Ketua Komisariat PMII STIT BB Affan Muhaimin mengatakan, pengakuan warga setelah adanya pelabuhan internasional Kuala Tanjung banyak sampah tercecer sehingga lingkungan tercemar dan membuat kurangnya hewan-hewan laut seperti Ikan, Kerang, kepah dan lain-lain.
“Dampaknya menyebabkan hilangnya hewan laut seperti kerang dan kepah, dulu sangat banyak tangkapan kami, bahkan hasilnya bisa tangkapannya bisa disimpan sampai 3 hari, namun saat ini menurun jauh derastis akibat dampak lingkungan yang kotor” ucap Affan menirukan warga yang di ketahui berprofesi menjadi nelayan, (Sabtu, 4/6/2022).

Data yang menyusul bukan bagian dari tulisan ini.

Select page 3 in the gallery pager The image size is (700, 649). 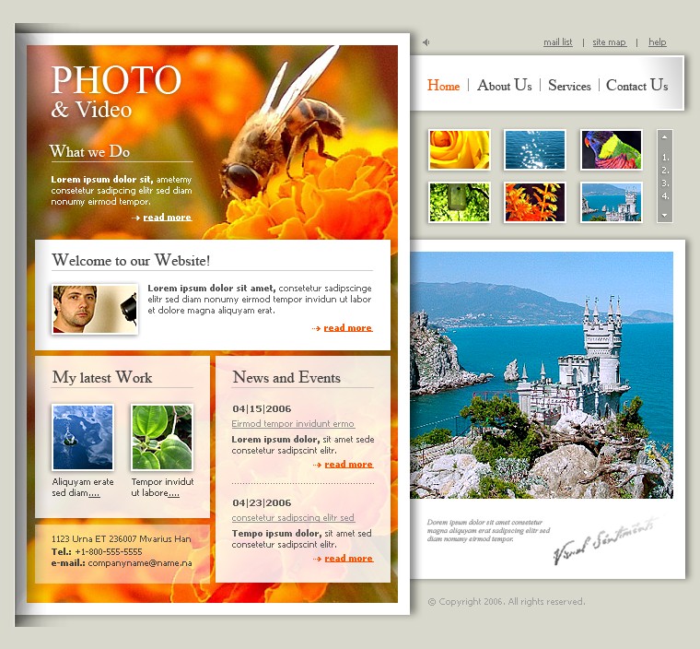pos(665,183)
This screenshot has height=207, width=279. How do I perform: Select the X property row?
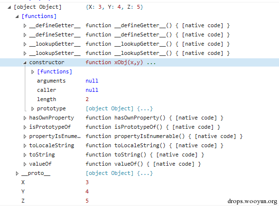tap(140, 182)
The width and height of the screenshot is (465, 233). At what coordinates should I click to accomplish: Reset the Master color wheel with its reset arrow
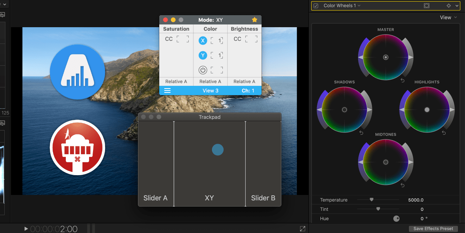coord(402,80)
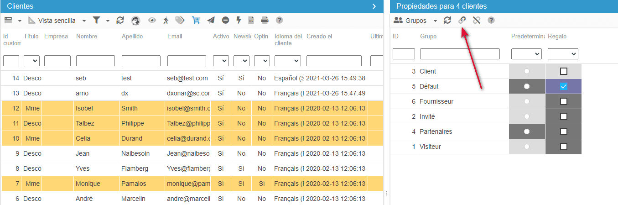This screenshot has height=205, width=618.
Task: Export customers with the CSV file icon
Action: pos(251,20)
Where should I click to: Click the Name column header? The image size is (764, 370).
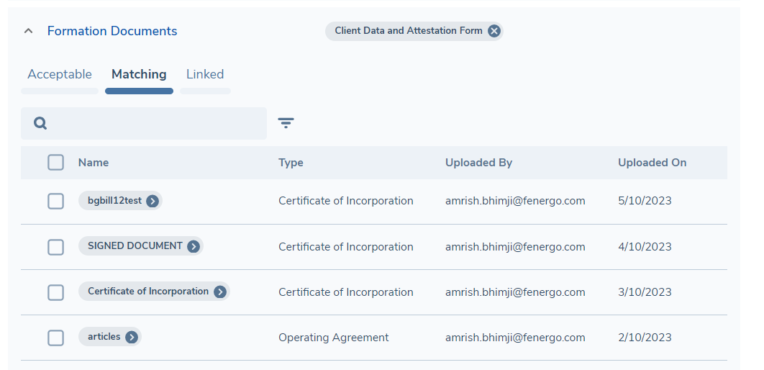[x=94, y=163]
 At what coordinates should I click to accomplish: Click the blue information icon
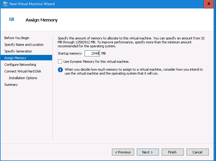coord(60,70)
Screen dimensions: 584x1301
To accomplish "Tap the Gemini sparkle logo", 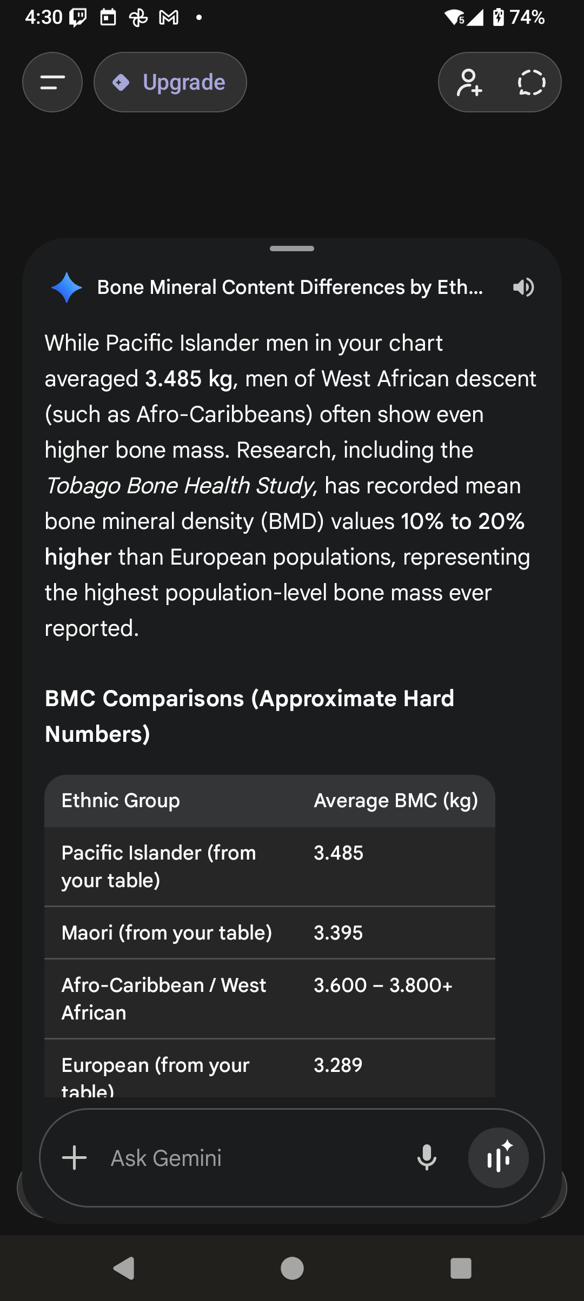I will (67, 287).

Affan menyayangkan prihal ini di biarkan berlarut-larut, menurut nya Ikan, Kepah, dan Kerang merupakan penghasilan utama masyarakat, jika hal ini dibiarkan akan mempengaruhi perekonomian masyarakat.
Untuk itu Affan meminta Pemkab Batu Bara melalui Dinas Lingkungan Hidup mengambil langkah tegas mencari solusi, jangan di biarkan berlarut-larut karena ini sangat merugikan masyarakat.
“Saat ini jaman sudah canggih mereka bisa menyediakan alat teknologi pengelola limbah atau menyediakan saluran khusus pembuangan limbah, dan hal itu kewajiban mereka, peran kami sebagai mahasiswa di kabupaten ini adalah kontrol sosial dan perpanjangan aspirasi masyarakat, selanjutnya kami menilai pengusaha sudah keterlaluan tidak mempertimbangkan masyarakat sekitar, untuk itu besar harapan kami Pemkab Batubara satu langkah lebih agresib memperhatikan lingkungan dan pengusaha nakal seperti ini. Jika hal ini tidak di indahkan kami akan turun kejalan untuk langsung menertibkan, tutupnya, (Red/Rsyd/Min1).